箱根火山の下には、伊豆半島から続く湯ヶ島層群という古い地層が広く分布しています。いってみれば火山の下敷きで、これを基盤とか基盤岩といっています。湯ヶ島層群は伊豆半島がまだ深海中に没していた頃の海底火山の噴出物で出来ていて、緑色に変質したいわゆるグリーンタフの地層(4-3章)です。まだグリーンタフをご覧になったことがない方は、中伊豆の七滝渓谷を散策されてみて下さい。河床で磨かれた青緑色の岩肌はとても美しいものです。箱根の地表では早川渓谷の底、堂ヶ島温泉あたりでしか見ることができませんが、深くボーリングすると広い範囲で突き当たります。

湯本周辺では湯ヶ島層群の上に、早川凝灰角礫岩というこれも火山性の地層がみられます。この地層からは貝化石やサメの歯がみつかっていて、これらの化石は伊豆半島の南西部に分布する白浜層群という地層と同じ種類です。この地層は浅い海底で堆積したらしいので、この頃には伊豆半島は海面付近まで隆起していたらしいです。いまから300万年くらい前のはなしです。

火山の生い立ち

箱根火山の地形発達史をしめすモデル断面図をのせておきました。この断面は金時山−神山−幕山を結んで北西から南東へ切って見た図です。箱根火山が現在の姿になるまでの生い立ちを簡単にのべておきましょう。

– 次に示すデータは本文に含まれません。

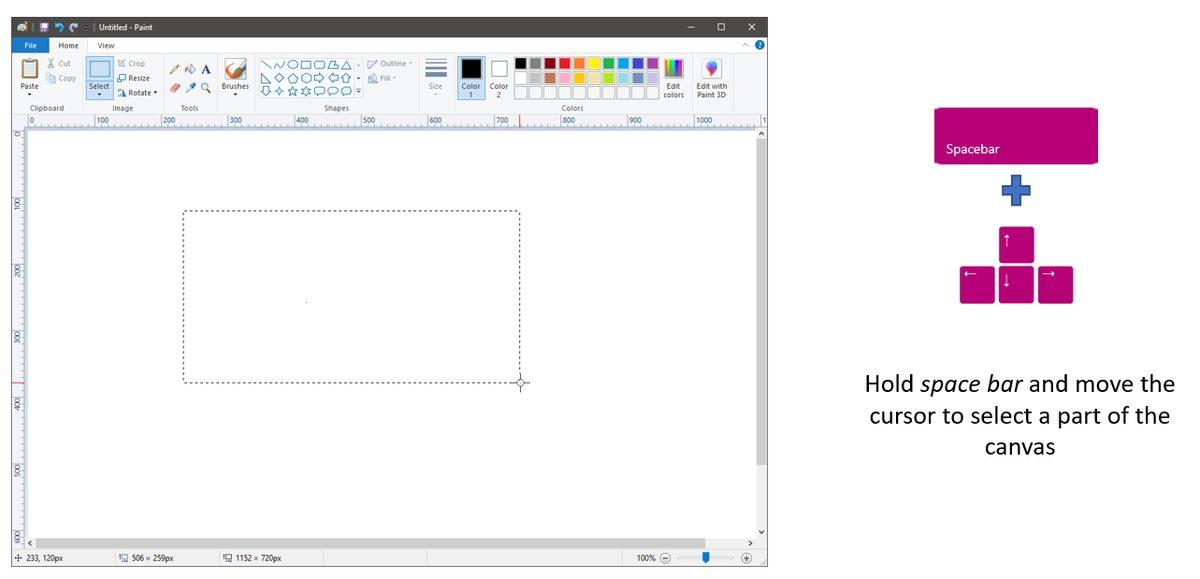1200x579 pixels.
Task: Activate the Magnifier tool
Action: (x=204, y=86)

図7-1-2A 箱根火山の地形発達史をしめすモデル断面図 久野(1950)をもとに作成

第1期(A)
火山のはじまりは今から約40万年前です。最初は玄武岩のマグマが噴出しましたが、のちには安山岩マグマが噴出して、大量の溶岩と火砕物が交互に重なる成層火山をつくりました。金時山と幕山は山腹に噴出した寄生火山です。噴火は約20万年のあいだに何度も起こり、最終的には標高2,700mの立派な富士山型の円錐形の山容になっていたと考えられています。
第1期(B)
20万年前のあるとき、火山は突然陥没し、直径8kmのカルデラ(第1期カルデラ)ができました。陥没による山体の沈下は数百mにおよんだと推定されています。このときには同時に大規模な軽石流(火砕流の一種)も生じているので、超巨大な爆発的噴火をともなったようです。陥没と巨大噴火のエネルギーで、山体の地下の岩盤は大規模に破壊され、無数の断層が生じました。
第1期(C)
カルデラの形成後しばらくは火山活動が沈静化した期間があり、カルデラ壁は浸食されて外輪山が拡大しました。ボーリング調査によって、もとのカルデラの外縁は現在よりも2〜3km内側にあったことが確認されています。
第2期(D)
8万年前から火山は活動を再開し、カルデラ内を噴出物で満たしていきました。このときの火山活動のマグマは第1期のものとは性質が異なり流動性に富んでいたらしく、円錐形の富士山型ではなく、平べったく薄く広がる山容の火山体を形成しました。このころ第1期のカルデラの東側には浸食による深い谷があって、溶岩はカルデラからはみだして湯本付近まで達しています。
第2期(E)
7万年前から5万年前の期間に、大規模な火砕流の噴出がありました。その一部は50km東方の保土ヶ谷にまで届きました。この間に、第1期のカルデラのさらに内側に、第2期のカルデラが生じました。このカルデラは後に中央火口丘の噴出物で埋められてしまったので外形がよくわからなくなっていますが、外輪山の一部は浅間山から屏風山にかけての平坦な尾根として残っていて、新期外輪山とよばれています。第1期と第2期のカルデラを合わせた陥没量は外縁部で約600m、中央部では約1200mであることが確認されています。
第3期(F)
3万年前から、カルデラ中央部に7つの小型火山が次々と噴出し、中央火口丘群を形成しました。このときのマグマは粘性が大きい安山岩で、あまり流動しないで盛り上がった溶岩ドームをつくっています。なかでも一番南側にある二子山は5千年前にできた新しい溶岩ドームで、プリンのような形態が箱根峠からよく見えます。中央火口丘群のおおくは一度噴火したきりおとなしくなりましたが。まんなかの神山だけは繰り返し噴火を続けて成層火山に成長しました。

第3期(G)
いまから3100年前の縄文時代後期、神山の北西部は突如、水蒸気爆発をおこして崩壊しました。山体は大規模な岩屑流(がんせつりゅう)となってカルデラ床に下り、仙石原を二分して早川の上流部をせき止めて芦ノ湖が誕生しました。その様子は1980年セントヘレンズ山の大噴火にそっくりだったと考えられています。崩壊した爆裂火口のあとに溶岩ドーム(冠ヶ岳)ができているのも同じです。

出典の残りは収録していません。